This project explores context-engineering to bootstrap conversational agents for mental wellbeing, specifically in higher education.
Academic Advisor | Prof. Simo Hosio |
Topics | Mental wellbeing, context engineering, adaptive conversational agents |
Degree | (Industry) Ph.D. |
Abstract
Mental health challenges in higher education, such as academic stress and social isolation, demand scalable, tailored interventions. This project explores a context engineering framework to develop mental wellbeing chatbots that leverage authentic, crowdsourced data from students in higher education.
By integrating community-driven insights (e.g. stressors, resources, demands, coping strategies) into large language models, agents may be able to deliver relevant, trustworthy support and/or companionship. The research combines a crowdsourcing interface and real-world deployment to enhance student mental wellbeing. Collaborating with psychologists, the project seeks to ensure ethical data management and measurable impact, offering a novel solution to personalise digital mental wellbeing support at scale.
Key Objectives
- Define a context engineering framework for mental wellbeing chatbots, prioritising authentic data in higher education.

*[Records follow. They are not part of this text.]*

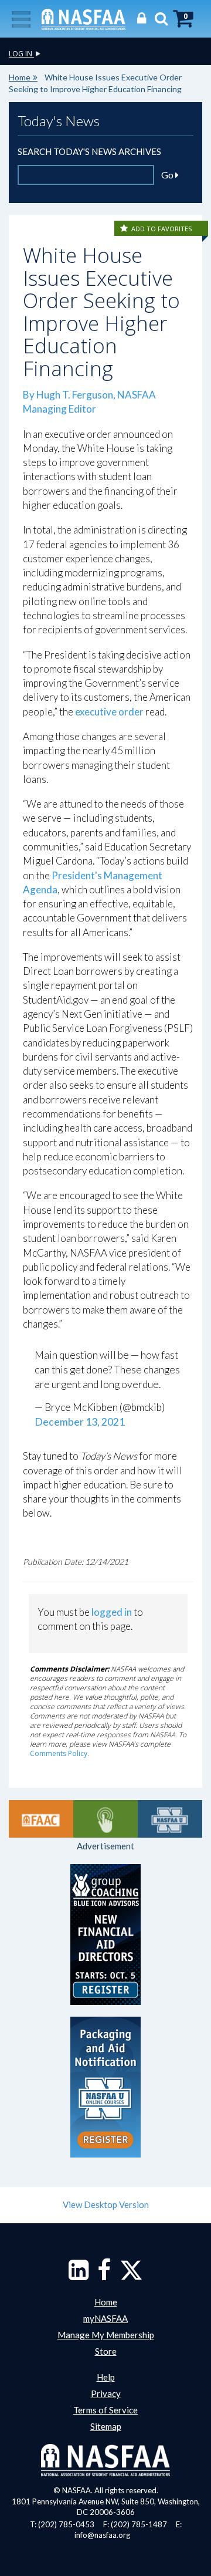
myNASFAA (105, 2318)
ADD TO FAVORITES (161, 228)
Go (168, 174)
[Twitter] (131, 2275)
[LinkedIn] (79, 2275)
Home (19, 77)
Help (106, 2377)
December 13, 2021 (80, 1422)
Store (106, 2351)
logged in (111, 1612)
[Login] (138, 17)
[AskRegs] (105, 1819)
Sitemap (105, 2426)
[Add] (125, 228)
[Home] (83, 18)
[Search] (158, 17)
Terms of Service (105, 2410)
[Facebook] (104, 2275)
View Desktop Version (106, 2204)
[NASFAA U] (170, 1819)
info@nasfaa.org (102, 2535)
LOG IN (21, 54)
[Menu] (21, 18)
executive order (109, 711)
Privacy (106, 2393)
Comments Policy (58, 1753)
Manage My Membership (105, 2334)
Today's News (59, 120)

- Design and validate a crowdsourcing platform to collect and process mental wellbeing context focused on higher education.
- Deploy and evaluate a chatbot across multiple institutions, assessing its impact on wellbeing and system sustainability.
- Ensure ethical data practices, scalability, and relevance through psychologist validation and student engagement.
Research Questions
- What contextual factors (e.g., stressors, demands, resources) are critical for mental wellbeing chatbots in higher education?
- How can crowdsourcing deliver authentic, high-quality data while addressing ethical and diversity challenges?
- What is the impact of a context-engineered chatbot on student mental wellbeing, and any other relevant issues such as help-seeking or stigmatisation of mental disorders?